У меня глаза полезли на лоб, рот раскрылся от удивления, а сердце неистово заколотилось, все, что я смог выдавить из себя, оказалось глупее некуда:

– А как же сколопендра?

Паук снова причмокнул, вспомнив угощение:

– Ты пришел за ктенизидом, Христос за твоим сознанием. При схождении Его в тело паука Он отдал Земле некое количество энергии (своей Любви), а она (Земля) вернула ее, исполнив Закон Сохранения, мне едой. Сколопендра принесла себя в жертву ради твоего знания, ты остался должен ей.

Сердце забилось сильнее, слезы выступили у меня на глазах:

– Как вернуть долг?

Люк с «ацтекским рисунком» приоткрылся и на меня уставилась пара черных, пронзительных глаз:

– Просветлиться, наполниться любовью, равной по весу тельцу бедняжки.
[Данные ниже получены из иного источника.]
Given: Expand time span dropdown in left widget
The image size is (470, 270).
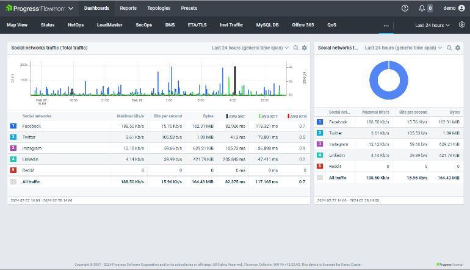Looking at the screenshot, I should (250, 48).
После чего люк захлопнулся обратно.

Собираясь на охоту, стоит озадачиться многими вещами, самой важной из которых будет понимание того, что, отнимая чью-то жизнь, необходимо вернуть миру эквивалент, а какой, всякий охотник решает для себя сам, в противном случае Матрица «объявит» свою охоту – на тебя, дорогой друг.